With Mother's Day this weekend, ASM's Jess Mosser takes a look at what his mom meant to him from pee-wee football to rec league basketball to little league baseball.  He also wants to know if she can wash his uniform.



It seems that parenting today involves so many planning strategies that Blackberries and Palm Pilots should be issued upon leaving every maternity ward in the country.  However, when I was growing up my schedule was fairly easy to organize.

When August came it was time for buddy league football.  Come November, I'd strap up the Nikes and hit the hard court for rec league basketball. Around April it'd be time to start playing catch because little league tryouts were just around the corner.  Everyone would take July off and we'd start all over again.

I remember a lot of hot summers that were spent trying to figure out how to work a pair of overly-complicated football pants.  It seemed that the only person who could squeeze those incredibly outdated hip pads into their respective pocket was dear old mom.  She'd even take the time to wash my gear once or twice a week, despite the fact that they'd be dirty as ever 24 hours later— not from the actual practice, but from the unsanctioned pickup game that would inevitably take place following practice.  I remember games on Saturday mornings when the cold, autumn winds nearly made
peripheral movement impossible.  Nevertheless, I still remember hearing her cheers while watching a bunch of 11-year-olds run around and try to look like they knew what they were doing.
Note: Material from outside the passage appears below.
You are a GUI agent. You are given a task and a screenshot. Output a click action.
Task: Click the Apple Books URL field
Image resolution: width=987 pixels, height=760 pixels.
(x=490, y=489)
I recall mom trying to convince me to wear long underwear under my pads on those games in an apparent attempt to make me look like some sort of cross between Art Donovan and an Eskimo.  I also remember standing in the huddle, shivering while snot and tears ran down my nose, wishing I had those long underwear.

I believe mom was also the one that walked home with me, win or lose, and told me what was for dinner while I stomped my cleats the whole way home to get the mud off.  (Hey, they were the Deions.)

Every winter I believe she showed up to every game of rec league basketball to watch a son who was hopelessly inept on the court.  I believe my career average was 0.3 points a game.  That's not a joke.  I can still distinctly remember each point I ever scored during my short and negligible basketball history.  The thing is, I also remember my mom screaming when each of those points went in.  Which was good for her because she could finally take a break.

The smell of the gym socks must have been atrocious.  But the uniform was always clean.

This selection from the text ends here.